What is your view on the finale?

  • This is the perfect ending!

    Votes: 31 34.8%
  • Now that was really very nicely done.

    Votes: 46 51.7%
  • No biggie.

    Votes: 9 10.1%
  • A really rubbish one.

    Votes: 3 3.4%
  • Like sewage, smart phones and Donald Trump!

    Votes: 0 0.0%

  • Total voters
    89
  • Poll closed .
1. There's a bit of a retread of The Family of Blood, with rural children shooting at scarecrows and the Doctor falling on important buttons.
6. This is the second consecutive companion to not realise she's been converted into a major recurring villain.

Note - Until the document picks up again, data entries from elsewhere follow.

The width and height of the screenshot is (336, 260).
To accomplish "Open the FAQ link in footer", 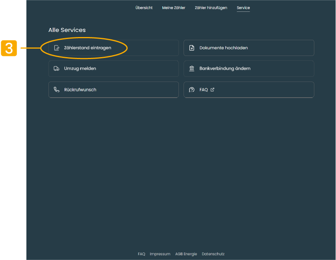I will click(141, 254).
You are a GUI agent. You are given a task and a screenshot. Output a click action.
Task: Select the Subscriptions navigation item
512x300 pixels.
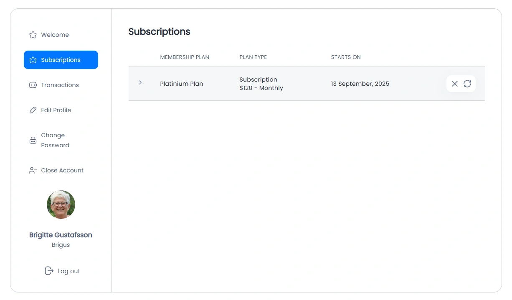pos(61,59)
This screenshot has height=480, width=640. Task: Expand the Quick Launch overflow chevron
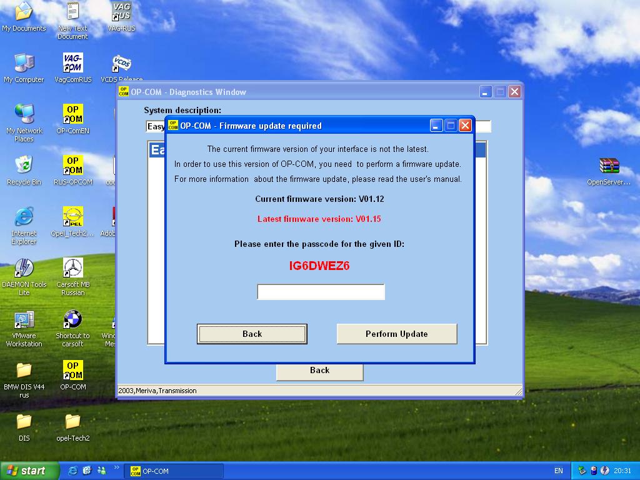click(116, 468)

Moffat's a hack writer. I wouldn't expect anything less.
 
I'm really glad Moffat is bowing out at Christmas; his writing style is so horrible to sit through. Sonic screwdrivers are not weapons, and yet here the Doctor is running round blowing stuff up. Including wood. It's long been established there isn't a setting for wood!

The Master shooting himself is one of the dumbest things I've seen in 54 years of Who. Temporally speaking it makes no sense. Missy should KNOW she's going to get shot, so how does it even happen???

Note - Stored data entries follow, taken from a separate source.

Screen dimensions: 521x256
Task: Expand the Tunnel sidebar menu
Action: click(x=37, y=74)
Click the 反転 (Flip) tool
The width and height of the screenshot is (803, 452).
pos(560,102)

The introduction of the nuCybermen with Mondasian Cybermen was poor; I would've hoped they'd keep the entire episode filled with Mondasian Cybes. The new ones just aren't scary,

And having the 14th Doctor meet the 1st is great but having him played by David Bradley stretches credibility; casting him as William Hartnell playing the First Doctor in a tv movie THEN casting him as the First Doctor in an in-unverse character makes me wonder if Moffat's gonna pull a Truman Show finale on us!

Bill gets a similar departure to Clara. Pity she wasn't just killed off like Adric.

Not the best episode.
 
I'm really glad Moffat is bowing out at Christmas; his writing style is so horrible to sit through. Sonic screwdrivers are not weapons, and yet here the Doctor is running round blowing stuff up. Including wood. It's long been established there isn't a setting for wood!
He was just activating traps set by Nardole.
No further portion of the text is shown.